■ Document segment
────────

Since the undersigned has wholly lifted from Nabokov's lecture on Bleak House and Dickens and applied his divine ecstasies in toto to The Pioneers and Cooper it seems only fair play to ascertain greatness with the categories Nabokov employed on the former, viz, storyteller, moralist (the undersigned suggests "social commentator" as the near equivalent to and more clearly understood than "moralist"), and enchanter.
Fenimore Cooper was first and foremost a social commentator. He was an ardent, aggressive champion of American republicanism and the same as opponent of aristocracy and monarchy. A European interregnum between his lives in America converted him from part-time romancer, part-time social commentator to full-time social commentator.
The Pioneers, the earliest of The Leatherstocking Tales, sub-sub-titled "A Descriptive Tale" is briefly descriptive of the new America generally: It is a "happy country" where "...under the dominion of mild laws...every man feels a direct interest in the prosperity of a commonwealth of which he knows himself to form a part." The overt social commentary in The Pioneers is how those "mild laws" are nonetheless encroaching on the liberty and the way of life of older residents, both white and red, restricting their hunting grounds and pushing them ever further away into the wilderness. Cooper had success with his second novel The Spy, a book about the Revolutionary War, and the undersigned assumes that The Spy was read in Great Britain as well as in America. There is a sense in which this commentary may have been intended as contrast for his British readership. Certainly this was: "Any of our readers who has occasion to cross the Niagara may easily observe not only the self-importance, but the real estimation enjoyed by the humblest representative of the crown...Such, and at no very distant period, was the respect paid to the military in these states, where now, happily, no symbol of war is ever seen, unless at the free and fearless voice of their people." (The War of 1812 was just eleven years distant at the time of publication.)

────────

■ Rows
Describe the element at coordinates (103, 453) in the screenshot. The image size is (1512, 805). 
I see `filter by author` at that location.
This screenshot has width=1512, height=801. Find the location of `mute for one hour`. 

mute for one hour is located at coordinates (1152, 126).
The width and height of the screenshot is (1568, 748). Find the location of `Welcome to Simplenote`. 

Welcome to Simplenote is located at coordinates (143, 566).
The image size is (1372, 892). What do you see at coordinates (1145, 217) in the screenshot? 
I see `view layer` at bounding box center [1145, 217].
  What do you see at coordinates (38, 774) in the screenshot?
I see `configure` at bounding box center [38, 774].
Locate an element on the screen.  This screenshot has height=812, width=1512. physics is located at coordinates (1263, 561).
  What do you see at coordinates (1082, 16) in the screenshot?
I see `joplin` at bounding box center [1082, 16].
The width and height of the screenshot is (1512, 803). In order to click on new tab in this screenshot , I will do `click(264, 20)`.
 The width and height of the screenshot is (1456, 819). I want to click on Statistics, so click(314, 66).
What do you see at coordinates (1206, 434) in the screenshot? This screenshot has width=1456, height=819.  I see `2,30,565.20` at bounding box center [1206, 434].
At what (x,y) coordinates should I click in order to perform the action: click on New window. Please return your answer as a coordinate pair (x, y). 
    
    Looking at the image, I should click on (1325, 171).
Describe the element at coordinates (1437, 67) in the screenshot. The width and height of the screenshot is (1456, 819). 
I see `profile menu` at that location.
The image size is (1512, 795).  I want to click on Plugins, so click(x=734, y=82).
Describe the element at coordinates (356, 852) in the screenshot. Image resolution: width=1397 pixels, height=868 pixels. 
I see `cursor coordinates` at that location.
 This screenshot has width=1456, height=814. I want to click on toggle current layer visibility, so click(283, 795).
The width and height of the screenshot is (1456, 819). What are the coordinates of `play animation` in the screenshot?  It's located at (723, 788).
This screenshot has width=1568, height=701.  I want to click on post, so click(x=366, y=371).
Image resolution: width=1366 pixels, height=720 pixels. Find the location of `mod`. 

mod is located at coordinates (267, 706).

────────

■ Stated task A
Reproduce the essay on The Pioneers from "Fenimore Cooper was" to "full-time social commentator.".
■ Stated task B
Express the listing from the line containing "This screenshot has width=1568, height=701." to the end of the listing as a JSON list of strings, one string per line, leaving out blank lines.

■ Worked answer A
Fenimore Cooper was first and foremost a social commentator. He was an ardent, aggressive champion of American republicanism and the same as opponent of aristocracy and monarchy. A European interregnum between his lives in America converted him from part-time romancer, part-time social commentator to full-time social commentator.

■ Worked answer B
[
  "This screenshot has width=1568, height=701.  I want to click on post, so click(x=366, y=371).",
  "Image resolution: width=1366 pixels, height=720 pixels. Find the location of `mod`. ",
  "mod is located at coordinates (267, 706)."
]